» Explore the material:
A: Print the part of the forum thread on braided fishing line that opens with the words containing "Like I said" and closes with "is your choice.", copying it word for word.
B: Write what follows the last sentence of the forum thread on braided fishing line, continuing that thread.

» Text passage:
※

Braid in crowds is bad, if you say its not, you must just fish the bay, go fish the point with braid on your heavers and see what people do. people on fishin boards are much nicer than angry fisherman who dont like griswalds. there is a place for braid, i love it and use it whenever i can, but use it on the point or on your fightin rods at a pier and you've just gotten yourself in a bad position with everyone else there. its different in the bay with no current and 10ft deep water, but in crowds in other areas of actual surf fishing (most of the bay is NOT surf fishing), its an inpolite thing to do at the very least.

braid as shock... i dont really like it personally, i spooled up wiht 80lb pp, and while on the beaches with 8-10oz with bunkerheads we were having a helluva time with spinners not bustin'em... well the other thing is that it could have been frays in the line we were too lazy to think about, but on spinners with alot of wieght please do watch your fingers!!!! no matter what anyone says this is the truth, braid+wieght and not being careful(drag, glove etc)it will go through your fingers, i've cut through a pair of hunting boots right in half wiht pp.... dont ask how i did this.....

neil

catfish, with braid its not about actually breaking, its about snapping. no strech, it works both ways brother. i've seen alot of trout fisherman fish 15lb pp snap lines, with 15 mono you wouldnt with the same amount of wieght, however in the actualy purpose of fishing the 15pp is damn near impossible to break, whereas 15lb mono... my sister could break that... i can see where your coming from, but braid does pop... esp when it frays or knots are not up to par.... its the reason behind mystery breakoffs while fishin lures for blues/spanish... etc


----------



## Green Cart (May 14, 2002)

*Stop Baiting Me (SMILE)*

NTKG

Catfish tried to bait me when he said that the braid never cut his line because at this point - it is a matter of preference. Every year we go through all this shockleader argument.

Like I said before, when I researched the Long Distance board, I noticed that you made many contributions there so I figured that you are an expert, and when you said you prefer braid just before Catfish made his glove comment, I just ignored you because that is your choice.

※

» Dataset content:
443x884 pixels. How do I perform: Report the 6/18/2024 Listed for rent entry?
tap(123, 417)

※

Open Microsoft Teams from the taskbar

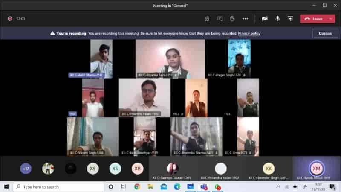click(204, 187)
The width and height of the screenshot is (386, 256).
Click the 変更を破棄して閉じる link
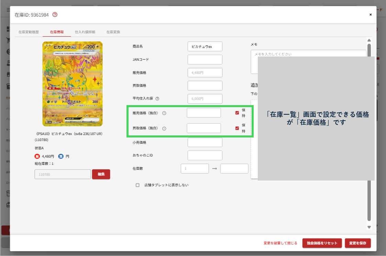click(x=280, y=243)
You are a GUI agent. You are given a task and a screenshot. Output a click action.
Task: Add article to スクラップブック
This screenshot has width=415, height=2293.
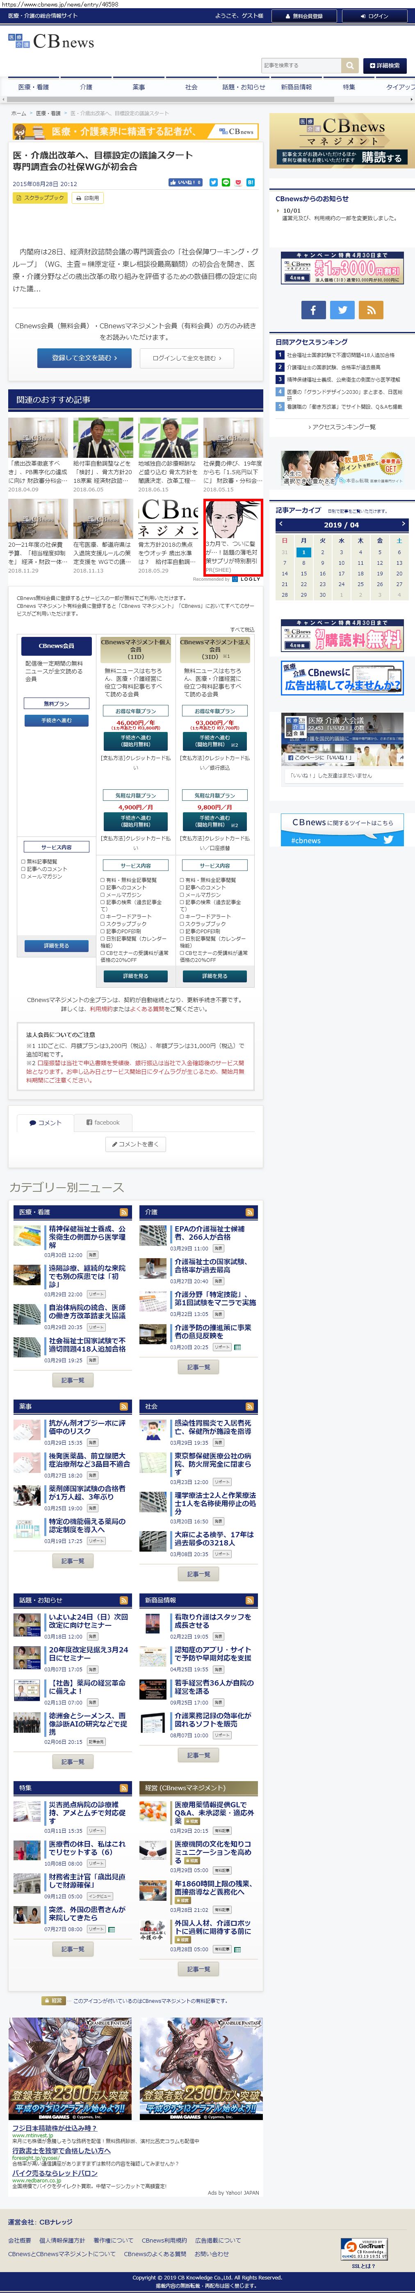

※

» Activity answers:
A:
Like I said before, when I researched the Long Distance board, I noticed that you made many contributions there so I figured that you are an expert, and when you said you prefer braid just before Catfish made his glove comment, I just ignored you because that is your choice.

B:
But when you said that why would I try and pop it. That is the last straw  You misunderstood me. I do not try to pop the 20 lb line. I just would pop it using a unitech cast if I am not using a shockleader. An unitech cast is one of the several power casts as recommended by Breakaway, Blackbeard, Led, Longcaster, and others. Furthermore, I am not the only one to say so. Triggerfish said "always use a shock leader, you will figure that out when you lose your rig without one (snap)!!!!  Cast Daddy L said "the law of physics says that your shock leader must be 10 times what your main line is". Wtrdog said "I tried casting without a shocker on braid and snapped the line."

Catfish

NTKG forced me to make comments to you. You said you used glove. So do I. You like braid. I like mono. The argument is whether to use a shockleader, not braid vs mono. That is why I said nothing because braid is your choice while mono is my choice. The only issue is whether 65 lb braid qualify as a shockleader. I already had disagreed with you by saying that braid cannot handle abrupt shock, and I figure I just shut up and let others disagree with you  Sure enough, NTKG disagreed with you. So Catfish, you can see that i am not adding anything new to you  As you said "Before this gets into a pi$$ing contest I've said all I'm going to say about braided lines.. I agreed with you as braid vs mono has been argued many times. It will be argued again, but not here.


----------



## Hat80 (Sep 22, 2002)

*Braid is a tool.*

There is a time to use that tool and there are times NOT to use it. .....Tightlines


----------



## Green Cart (May 14, 2002)

*One Small Clarification*

NTKG

Yeah! If I am to cast 20 lb line without shockleader, I would not use unitech, but overhead cast which is more gentle.

It is just a matter of semantics


----------



## Orest (Jul 28, 2003)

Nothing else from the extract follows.